▶ DATASET CONTENT
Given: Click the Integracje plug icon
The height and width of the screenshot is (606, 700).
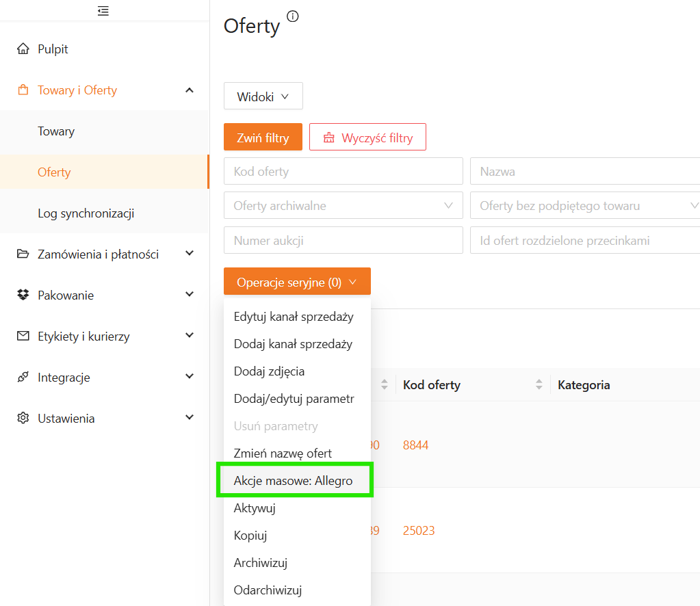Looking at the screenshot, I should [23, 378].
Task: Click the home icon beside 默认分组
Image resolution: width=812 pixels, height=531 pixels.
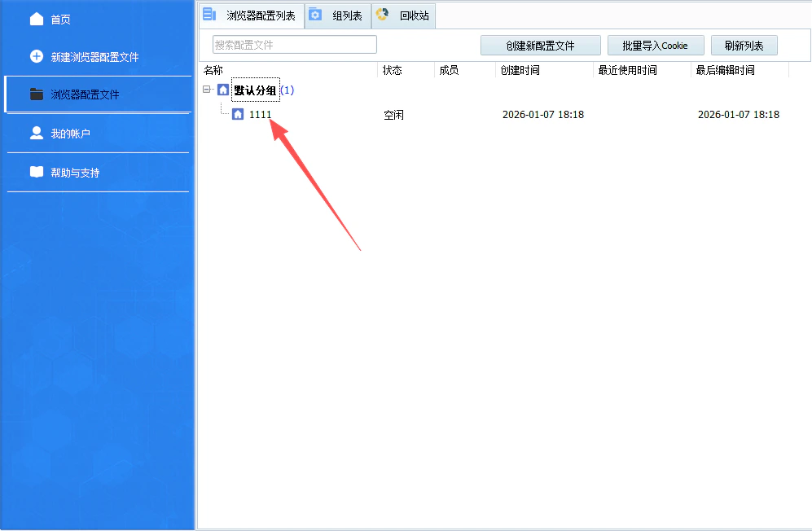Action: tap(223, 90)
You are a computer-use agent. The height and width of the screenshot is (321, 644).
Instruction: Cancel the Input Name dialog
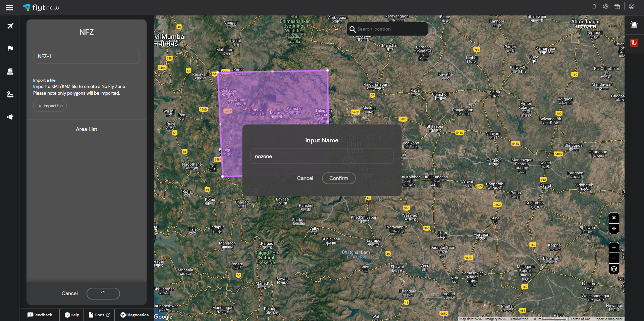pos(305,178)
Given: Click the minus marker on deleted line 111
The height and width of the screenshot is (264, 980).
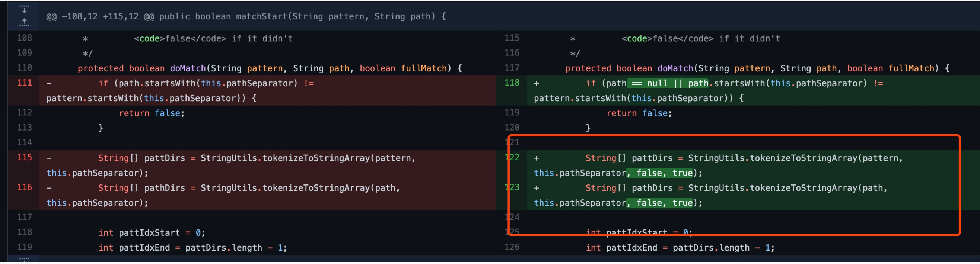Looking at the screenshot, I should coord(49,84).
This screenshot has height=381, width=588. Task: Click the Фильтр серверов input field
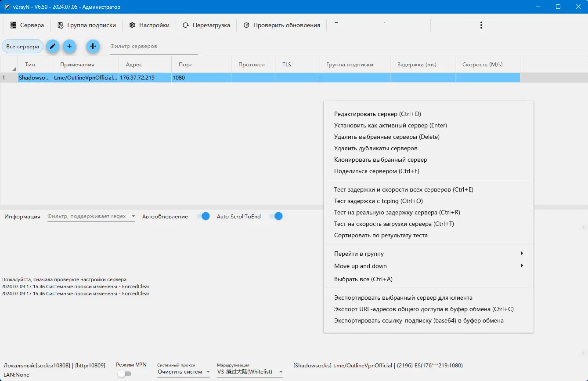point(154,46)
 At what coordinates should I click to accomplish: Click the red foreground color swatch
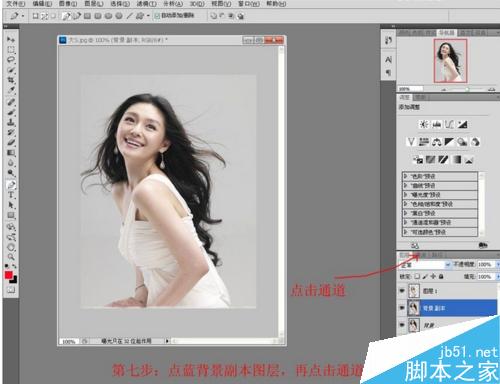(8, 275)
==
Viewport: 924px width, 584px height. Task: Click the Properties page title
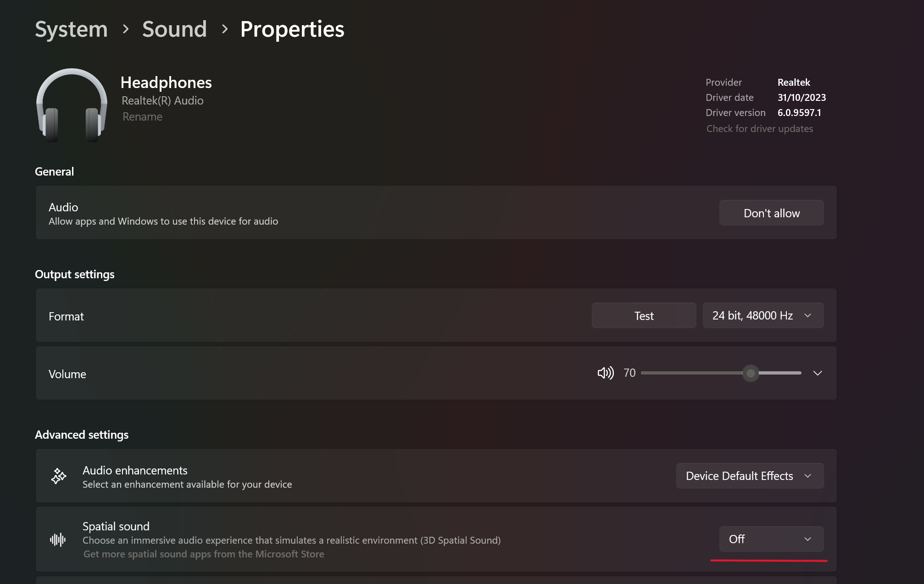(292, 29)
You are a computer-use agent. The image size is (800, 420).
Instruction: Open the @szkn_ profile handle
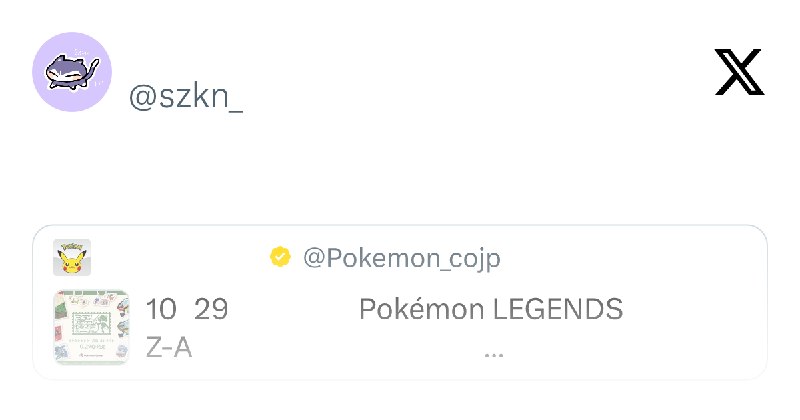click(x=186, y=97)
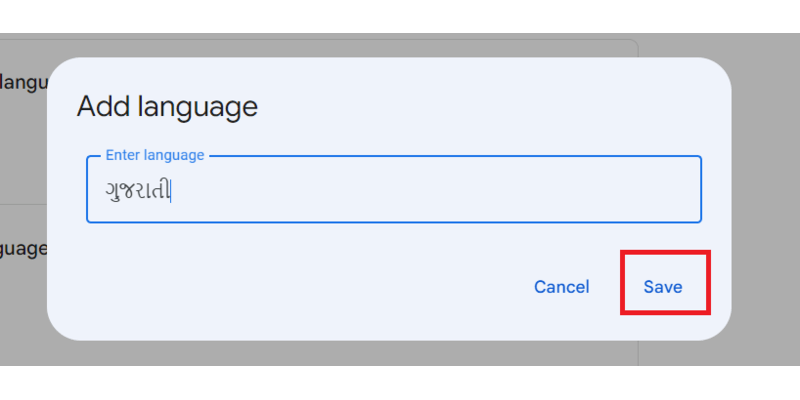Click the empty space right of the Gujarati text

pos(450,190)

▶ ACTION ITEM
Filter the listing above for lines with the word "agent", and copy each one you find.

▶ EXERCISE ANSWER
You are a computer-use agent. The height and width of the screenshot is (321, 644).
You are a computer-use agent. The image size is (800, 420).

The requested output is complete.